L a sombra de Ingmar Bergman es alargada. Sino que se lo pregunten al director danés Kristian Levring, a concurso en la sección oficial del festival con una película austera y densa, protagonizada por personajes problemáticos, en la línea de los descritos en sus filmes por el reconocido autor de 'Gritos y susurros'. Así, 'Den du frygter' ('No me temáis') se centra en la descripción de una situación límite, vivida por un profesional en crisis, que decide tomarse un año de excedencia en su trabajo. Tiempo que emplea en someterse a un ensayo clínico con un nuevo fármaco antidepresivo, que a la postre resulta ser un placebo, algo inocuo que, sin embargo -valga la paradoja- convierte su diario discurrir en una auténtica pesadilla.
Tremendo asunto, tratado de la manera habitual por el cine nórdico. Es decir, con un determinismo, una dureza y un frialdad, capaces de dejarle al espectador un tanto patidifuso. Problemáticos personajes retratados en sus vidas cotidianas, en su mayoría insatisfechos, dispuestos, eso sí, a aceptar que la vida es como es y que cada cual se fabrica su destino. Comprometido filme intimista, realzado por la matizada interpretación de Ulrich Thompsen (aguanta los primeros planos como nadie), empeñado en demostrar que al ser humano sólo le cabe odiarse y recalentarse en su propia manteca. Estamos solos, sin esperanza, nos dice. Y el cine sólo sirve para registrar ese horror.
S ólo con las buenas películas seguimos interesados por la suerte de los personajes más allá del visionado. Desde las primeras imágenes de 'Frozen River' ('Río helado') siente el espectador que se encuentra ante una realización diferente, realista, honesta, de las que nos hablan no de algo que esperamos, sino de lo que no conocemos. Estamos ante la ópera prima de la realizadora norteamericana Courtney Hunt, ambientada en territorio mohawk: reserva india en la heladora frontera entre EE UU y Canadá.

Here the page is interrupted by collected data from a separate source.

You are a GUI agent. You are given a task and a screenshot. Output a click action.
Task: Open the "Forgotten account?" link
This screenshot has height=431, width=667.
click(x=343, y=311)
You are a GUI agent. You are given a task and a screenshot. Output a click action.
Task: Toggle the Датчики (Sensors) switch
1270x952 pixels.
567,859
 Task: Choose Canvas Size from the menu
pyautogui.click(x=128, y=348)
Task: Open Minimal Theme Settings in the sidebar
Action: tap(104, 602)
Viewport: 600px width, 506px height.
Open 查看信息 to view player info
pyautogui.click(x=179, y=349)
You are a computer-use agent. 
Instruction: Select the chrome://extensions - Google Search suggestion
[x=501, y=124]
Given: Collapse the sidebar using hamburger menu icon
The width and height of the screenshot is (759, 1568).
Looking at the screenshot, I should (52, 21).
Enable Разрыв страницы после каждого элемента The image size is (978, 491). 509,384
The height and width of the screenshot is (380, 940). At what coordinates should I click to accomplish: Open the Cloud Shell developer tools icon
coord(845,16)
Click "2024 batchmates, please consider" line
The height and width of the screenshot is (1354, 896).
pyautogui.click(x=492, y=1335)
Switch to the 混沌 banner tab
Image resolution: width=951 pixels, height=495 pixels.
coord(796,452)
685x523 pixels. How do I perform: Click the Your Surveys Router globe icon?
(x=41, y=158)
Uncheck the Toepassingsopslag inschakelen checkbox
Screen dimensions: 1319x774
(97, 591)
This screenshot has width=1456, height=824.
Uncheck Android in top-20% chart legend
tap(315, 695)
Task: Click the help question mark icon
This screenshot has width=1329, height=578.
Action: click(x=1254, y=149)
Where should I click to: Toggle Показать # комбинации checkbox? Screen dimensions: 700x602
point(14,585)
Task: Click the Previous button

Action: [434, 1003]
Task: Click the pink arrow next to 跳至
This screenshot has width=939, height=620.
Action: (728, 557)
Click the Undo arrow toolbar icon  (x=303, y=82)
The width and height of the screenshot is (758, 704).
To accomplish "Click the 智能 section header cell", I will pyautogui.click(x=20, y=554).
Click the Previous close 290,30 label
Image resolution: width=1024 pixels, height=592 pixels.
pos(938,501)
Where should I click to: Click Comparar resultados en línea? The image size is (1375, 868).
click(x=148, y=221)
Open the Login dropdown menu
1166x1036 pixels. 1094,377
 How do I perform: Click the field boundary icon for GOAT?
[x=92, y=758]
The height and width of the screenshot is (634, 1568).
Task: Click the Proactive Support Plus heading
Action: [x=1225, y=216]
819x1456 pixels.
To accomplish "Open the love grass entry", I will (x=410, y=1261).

El tráfico de inmigrantes ilegales es el modo de vida de una mujer, abandonada por su marido, dispuesta contra viento y marea a sacar adelante a sus dos hijos. Sencilla trama argumental, plasmada con garra por Hunt, bien respaldada por actores poco conocidos pero muy eficaces, con la excelente Melissa Leo al frente.
Producida en el otro extremo de Hollywood, sin estrellas y con inusitado coraje, esta considerable película independiente se sitúa en la cruda realidad. Con autenticidad, con un ajustado registro, 'Frozen River' se va llenando de amargura y dolor, de verdad y solidaridad. La cineasta hace gravitar su esfuerzo creativo en torno a la supervivencia y al amor, como llama que transforma lo humano hasta sus últimas consecuencias. Hunt ha conseguido una poderosa fábula moral, áspera como el papel de lija, que merece el reconocimiento del crítico por su arriesgada apuesta.